Tenían mucho éxito entre los hombres mejor situados del pueblo. Entre sonrisas y en confidencia contaba como aquellos tipos organizaban cacerías falsas para revolcarse con las chicas, las más solicitadas eran las menores, eran un verdadero filón. Lo de las cacerías lo preparaban en serio. Se reunían un grupo de amigos, levantándose de madrugada, a las 4 salían, cargaban los coches con las escopetas y todos los aperos necesarios. Media hora más tarde llegaban a los apartamentos y se quedaban allí hasta las 7 u 8 de la mañana. De vuelta a casa pasaban por la carnicería que había justo bajo uno de los apartamentos y compraban los conejos recién muertos que llevarían a casa como coartada obvia. Nadie hacía preguntas. En la misma casa podían encontrarse en el pasillo alguno de los comerciantes más influyentes del pueblo, el director del banco, el juez de instrucción, el notario, el capitán de la guardia civil. Todos expertos cazadores reconocidos. También les comentó sin entrar en detalles que muchos de ellos, nombres no podía dar, recibían beneficios de la organización por responder de forma solicita cuando se presentaba alguna que otra dificultad. Unos sobres que él mismo había entregado más de una vez durante aquellas cacerías.
Ya mucho más tranquilo estuvo hablando de sus hermanos: Abel y Jeremías. Todavía jóvenes pero que ya mostraban maneras. Abel, el mayor, soldado profesional y un genio del trapicheo en el cuartel. Vivía en la capital y tenía un futuro brillante. Era listo y tenía estudios. Él si llegaría muy lejos. En la organización ya había despertado el interés. Jeremías, más loco, más parecido a él. Temperamental pero sabía manejar a la gente. A él le había conseguido un puesto como perro guardián de los envíos al norte y lo hacía bien. Disfrutaba de su trabajo.

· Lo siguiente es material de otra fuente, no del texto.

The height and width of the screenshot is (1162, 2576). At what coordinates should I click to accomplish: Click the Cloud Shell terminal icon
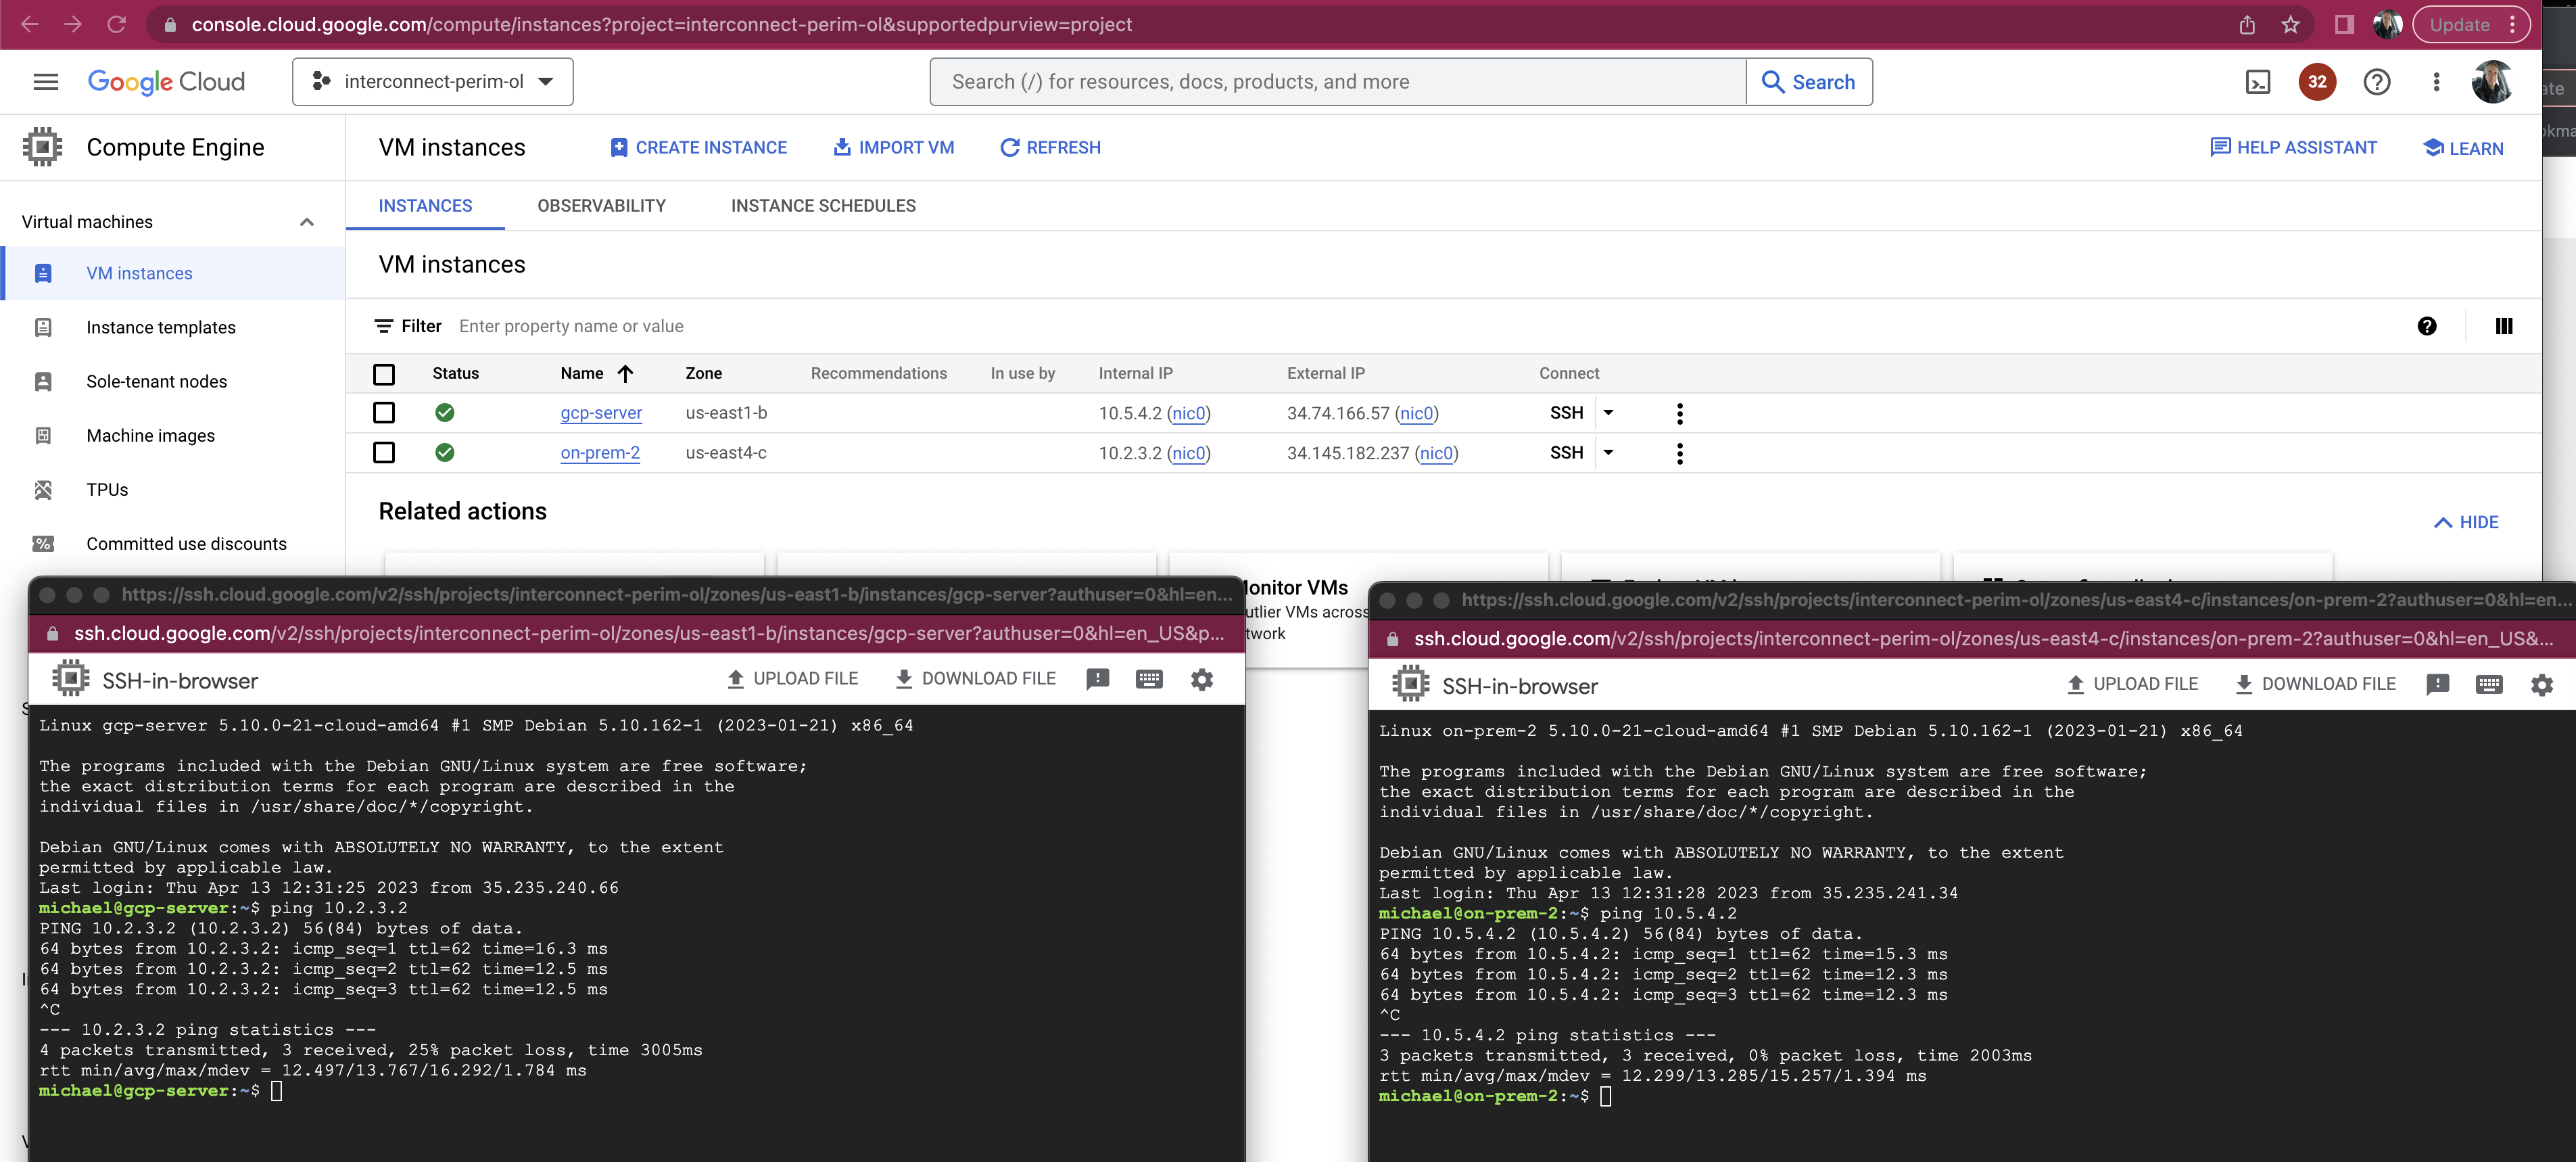pos(2257,82)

Salomón se lió un canuto sin prestar atención al gesto de disgusto del camarero que permanecía en la barra sin moverse, mascullando en voz muy baja. Cristina le dio un par de caladas y se lo ofreció a Sara. Esta lo rechazó amablemente deseando salir de allí cuanto antes. Pero la conversación duró aún media hora más. El tema se desvió a su primera estadía en cárcel, a como entró siendo nadie y salió con contactos y un trabajo que le gustaba, que le permitió mantener a su familia y que se le daba francamente bien. Ya nada era igual, mucho tiempo apartado le había creado algunos problemas aunque seguía ayudando de vez en cuando a sus antiguos jefes con gestiones menores. Sin embargo, tenía que soportar las ínfulas de los que intentaban ocupar su puesto, más incompetentes pero todo había cambiado mucho y nadie se tomaba en serio el negocio. La primera regla era no ser un puto drogadicto, había que tener la cabeza despejada y estar alerta todo el tiempo. Cristina parecía tan orgullosa de él, de lo importante que fue. Sara ahora estaba asustada de aquel tipo. Más confundida aún porque el supuesto mafioso arrepentido era un nostálgico de su oficio. Estaba teniendo una pesadilla o todos se habían vuelto locos. Ellos estaban en otro mundo.
Salieron de la cafetería los tres juntos y cuando se despidió de ellos le deseó suerte a Cristina. Les vio irse de la mano calle abajo y supo que a ella no la iba a volver a ver.